American and European retailers whose clothing brands were manufactured in Bangladesh's Rana Plaza before it collapsed face what
should not be a difficult question: Will they respond to the tragedy by compensating the survivors and families of the more than 400 killed in the collapse and investing in safety improvements, or will they refuse to accept responsibility?
Companies walking away from the victims and insisting that safety isn't any of their business include the Children's Place, Cato, and Benetton. Cato and the Children's Place are claiming it's not their problem because they didn't have clothes being manufactured at the very moment of the collapse, even though the Children's Place had received 120,000 pounds of clothing from its supplier at Rana Plaza over the past eight months, while Cato had received 90,000 pounds since November. Benetton, meanwhile, only admitted that it had anything to do with Rana Plaza after its labels were found in the wreckage, and is now saying that it has no responsibility to the workers because it was a one-time order.
How's that for corporate responsibility? If you were a regular customer whose clothes just happened not to be in the building at the time, you declare yourself not involved. If your clothes were in the building but you weren't a regular customer, you declare yourself not involved. Not every retailer that had clothes made at Rana Plaza is taking such a low road, though:
Primark, a low-price British retailer, quickly acknowledged that one of its suppliers had occupied the second floor of the eight-story building. Primark has pledged to compensate victims who worked for its supplier and their families, saying compensation would include long-term aid for children who lost parents, financial aid for the injured and payments to the families of the deceased. [...]
Loblaw, a Canadian discount chain, and El Corte Inglés, a prominent Spanish retailer, have also pledged to participate in a compensation fund.
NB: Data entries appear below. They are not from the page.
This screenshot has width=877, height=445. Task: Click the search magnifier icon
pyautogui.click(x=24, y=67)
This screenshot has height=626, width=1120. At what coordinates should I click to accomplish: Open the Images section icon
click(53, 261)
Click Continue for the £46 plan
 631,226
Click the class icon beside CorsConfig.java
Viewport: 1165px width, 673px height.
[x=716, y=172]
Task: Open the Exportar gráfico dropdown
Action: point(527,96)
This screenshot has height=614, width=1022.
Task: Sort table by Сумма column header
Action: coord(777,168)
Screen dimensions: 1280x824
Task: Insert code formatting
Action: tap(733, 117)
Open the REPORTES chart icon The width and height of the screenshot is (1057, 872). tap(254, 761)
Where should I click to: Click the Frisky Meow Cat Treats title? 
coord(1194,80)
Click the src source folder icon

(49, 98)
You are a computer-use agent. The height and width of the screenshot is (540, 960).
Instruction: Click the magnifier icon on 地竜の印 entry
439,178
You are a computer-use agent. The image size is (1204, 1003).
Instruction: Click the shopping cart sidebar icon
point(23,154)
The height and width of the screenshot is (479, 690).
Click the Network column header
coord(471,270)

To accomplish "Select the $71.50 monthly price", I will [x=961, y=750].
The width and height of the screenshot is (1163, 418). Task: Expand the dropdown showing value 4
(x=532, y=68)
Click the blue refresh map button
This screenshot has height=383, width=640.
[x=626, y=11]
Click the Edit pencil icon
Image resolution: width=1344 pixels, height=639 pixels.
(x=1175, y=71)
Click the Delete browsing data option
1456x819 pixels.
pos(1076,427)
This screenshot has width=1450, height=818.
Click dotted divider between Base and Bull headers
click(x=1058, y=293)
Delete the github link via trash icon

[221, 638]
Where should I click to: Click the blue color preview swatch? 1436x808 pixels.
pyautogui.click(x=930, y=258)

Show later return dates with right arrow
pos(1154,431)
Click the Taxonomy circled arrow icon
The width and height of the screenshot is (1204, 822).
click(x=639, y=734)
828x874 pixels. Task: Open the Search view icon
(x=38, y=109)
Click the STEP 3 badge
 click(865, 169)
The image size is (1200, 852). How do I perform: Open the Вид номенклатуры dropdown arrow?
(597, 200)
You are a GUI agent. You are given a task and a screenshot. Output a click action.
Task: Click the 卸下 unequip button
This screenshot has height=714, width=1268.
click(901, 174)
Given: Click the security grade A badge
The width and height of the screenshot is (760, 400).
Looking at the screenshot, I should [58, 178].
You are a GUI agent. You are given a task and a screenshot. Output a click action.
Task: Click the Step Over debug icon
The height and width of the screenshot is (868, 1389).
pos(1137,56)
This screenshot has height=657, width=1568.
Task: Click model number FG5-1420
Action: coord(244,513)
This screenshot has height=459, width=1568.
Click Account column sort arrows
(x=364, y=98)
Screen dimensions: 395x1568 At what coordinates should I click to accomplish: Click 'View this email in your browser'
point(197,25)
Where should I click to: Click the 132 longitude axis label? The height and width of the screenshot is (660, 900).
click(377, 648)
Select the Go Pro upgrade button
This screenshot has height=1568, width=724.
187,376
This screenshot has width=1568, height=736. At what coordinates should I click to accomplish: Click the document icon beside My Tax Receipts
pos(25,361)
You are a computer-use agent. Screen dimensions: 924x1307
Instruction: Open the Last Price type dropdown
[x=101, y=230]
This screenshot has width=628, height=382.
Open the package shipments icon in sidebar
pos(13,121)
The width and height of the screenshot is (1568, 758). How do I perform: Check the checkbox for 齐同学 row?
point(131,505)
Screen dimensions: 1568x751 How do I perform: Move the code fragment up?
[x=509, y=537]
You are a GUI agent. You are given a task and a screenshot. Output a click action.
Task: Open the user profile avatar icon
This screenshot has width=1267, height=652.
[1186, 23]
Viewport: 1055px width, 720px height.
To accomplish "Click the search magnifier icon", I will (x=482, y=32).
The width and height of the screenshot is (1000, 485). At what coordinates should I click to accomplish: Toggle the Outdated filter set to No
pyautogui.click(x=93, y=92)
The other pressing question is what will be done to prevent future catastrophes like the Rana Plaza collapse and the fire at Tazreen Fashions that killed more than 100 in November. The parent company of Tommy Hilfiger and Calvin Klein and a German retailer have both agreed to a proposal to have retailers pay for needed fire and safety improvements and support independent inspections. But other companies, including Walmart and the Gap, have to this point refused to participate. Those and other companies met again this week. So again the question is which companies will do the right thing and pay their share of the most basic fire and safety protections, costs that should already be built into what they are paying to have garments manufactured but are not, all so Walmart and the Gap and Sears and Benetton can save us those extra pennies per garment while still ensuring that the Walton family and their counterparts have enough money to put freight trains full of cash into corporate education policy and art museums and other things they prioritize above the lives of Bangladeshi workers.